= Parliamentary records =

Superlative attributes among the world's parliaments

Among the parliaments of the world, there are those with claims to have set a "record" as being the oldest, the largest, or the first to have undertaken some legislative reform.

==Oldest==

The first recorded legislative body on record is the bicameral ukkim found in Uruk in Iraq that was founded in around 2800 BC.

The oldest recorded parliament still in existence is the Althing, the ruling legislative body of Iceland. It was founded in 930 and originally consisted of 39 local chieftains. Abolished in 1800, it was restored in 1843.
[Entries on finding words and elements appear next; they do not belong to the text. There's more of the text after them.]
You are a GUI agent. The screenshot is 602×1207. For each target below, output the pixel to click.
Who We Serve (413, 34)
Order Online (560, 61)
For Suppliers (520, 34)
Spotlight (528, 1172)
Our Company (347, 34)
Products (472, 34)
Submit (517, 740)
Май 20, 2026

The oldest continuous parliament is the Tynwald of the Isle of Man. Its exact formation date is generally claimed to be 979 but some sources suggest that its origins lie in the early 9th century, which would predate even the Althing.

==Largest==
The largest legislative assembly is the Chinese National People's Congress, which consists of 2980 indirectly elected members. The largest upper house of any bicameral legislature is the United Kingdom's House of Lords, with 772 appointed (and hereditary) members. The British Parliament is also the only bicameral assembly in the world to have an upper chamber that is larger than the lower.

The largest seat to population ratio is in India where each seat has a population average of 1,568,965.

==Smallest==
The smallest legislative assembly in any sovereign state is the Pontifical Commission for Vatican City State, consisting of 7 cardinals who advise and counsel the Pope. Overseas territories such as Cocos, Christmas and Norfolk Islands, Falkland and Pitcairn Islands all have legislatures of under 10 members.

The smallest representation of population per seat is in the Pitcairn Island Council which has a population of 35 and 10 legislative seats meaning each seat has a population of 3.5.

==Women's suffrage==

The first administration to introduce the suffrage of women into its constitution was Pitcairn Islands in 1838, although it had no legal standing. South Australia introduced female suffrage in 1861 and the Territory of Wyoming allowed women the vote in 1869, with the Isle of Man following in 1881.

The first country to allow women the vote was New Zealand in 1893.